[Data records]
+ + + + + + +

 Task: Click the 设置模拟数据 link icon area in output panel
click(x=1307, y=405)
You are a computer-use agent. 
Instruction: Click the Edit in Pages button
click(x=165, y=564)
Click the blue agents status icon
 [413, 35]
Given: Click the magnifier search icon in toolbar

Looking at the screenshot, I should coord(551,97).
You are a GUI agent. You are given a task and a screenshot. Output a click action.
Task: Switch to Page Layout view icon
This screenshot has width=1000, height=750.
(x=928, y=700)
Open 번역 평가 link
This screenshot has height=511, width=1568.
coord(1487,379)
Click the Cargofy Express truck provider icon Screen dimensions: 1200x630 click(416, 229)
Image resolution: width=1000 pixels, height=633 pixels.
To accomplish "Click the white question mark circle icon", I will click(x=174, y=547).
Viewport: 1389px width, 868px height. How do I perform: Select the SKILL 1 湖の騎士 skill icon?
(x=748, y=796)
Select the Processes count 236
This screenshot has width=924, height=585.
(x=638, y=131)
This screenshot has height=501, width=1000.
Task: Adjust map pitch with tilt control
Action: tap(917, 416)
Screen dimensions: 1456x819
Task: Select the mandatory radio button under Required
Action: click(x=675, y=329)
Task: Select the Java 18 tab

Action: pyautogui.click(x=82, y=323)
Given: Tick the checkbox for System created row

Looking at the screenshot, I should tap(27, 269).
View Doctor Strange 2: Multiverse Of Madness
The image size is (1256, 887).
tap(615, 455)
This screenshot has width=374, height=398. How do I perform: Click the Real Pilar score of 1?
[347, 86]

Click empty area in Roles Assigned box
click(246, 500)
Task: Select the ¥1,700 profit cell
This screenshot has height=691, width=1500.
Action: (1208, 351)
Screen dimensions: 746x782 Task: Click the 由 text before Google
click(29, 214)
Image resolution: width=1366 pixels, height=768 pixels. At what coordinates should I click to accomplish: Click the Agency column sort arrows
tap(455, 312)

+ + + + + + +

■ **EXERCISE INSTRUCTIONS**
Copy every line of the records above word for word, keeping the original order.

■ **SOLUTION FOR THIS PROBLEM**
 Task: Click the 设置模拟数据 link icon area in output panel
click(x=1307, y=405)
You are a computer-use agent. 
Instruction: Click the Edit in Pages button
click(x=165, y=564)
Click the blue agents status icon
 [413, 35]
Given: Click the magnifier search icon in toolbar

Looking at the screenshot, I should coord(551,97).
You are a GUI agent. You are given a task and a screenshot. Output a click action.
Task: Switch to Page Layout view icon
This screenshot has width=1000, height=750.
(x=928, y=700)
Open 번역 평가 link
This screenshot has height=511, width=1568.
coord(1487,379)
Click the Cargofy Express truck provider icon Screen dimensions: 1200x630 click(416, 229)
Image resolution: width=1000 pixels, height=633 pixels.
To accomplish "Click the white question mark circle icon", I will click(x=174, y=547).
Viewport: 1389px width, 868px height. How do I perform: Select the SKILL 1 湖の騎士 skill icon?
(x=748, y=796)
Select the Processes count 236
This screenshot has width=924, height=585.
(x=638, y=131)
This screenshot has height=501, width=1000.
Task: Adjust map pitch with tilt control
Action: tap(917, 416)
Screen dimensions: 1456x819
Task: Select the mandatory radio button under Required
Action: click(x=675, y=329)
Task: Select the Java 18 tab

Action: pyautogui.click(x=82, y=323)
Given: Tick the checkbox for System created row

Looking at the screenshot, I should tap(27, 269).
View Doctor Strange 2: Multiverse Of Madness
The image size is (1256, 887).
tap(615, 455)
This screenshot has width=374, height=398. How do I perform: Click the Real Pilar score of 1?
[347, 86]

Click empty area in Roles Assigned box
click(246, 500)
Task: Select the ¥1,700 profit cell
This screenshot has height=691, width=1500.
Action: (1208, 351)
Screen dimensions: 746x782 Task: Click the 由 text before Google
click(29, 214)
Image resolution: width=1366 pixels, height=768 pixels. At what coordinates should I click to accomplish: Click the Agency column sort arrows
tap(455, 312)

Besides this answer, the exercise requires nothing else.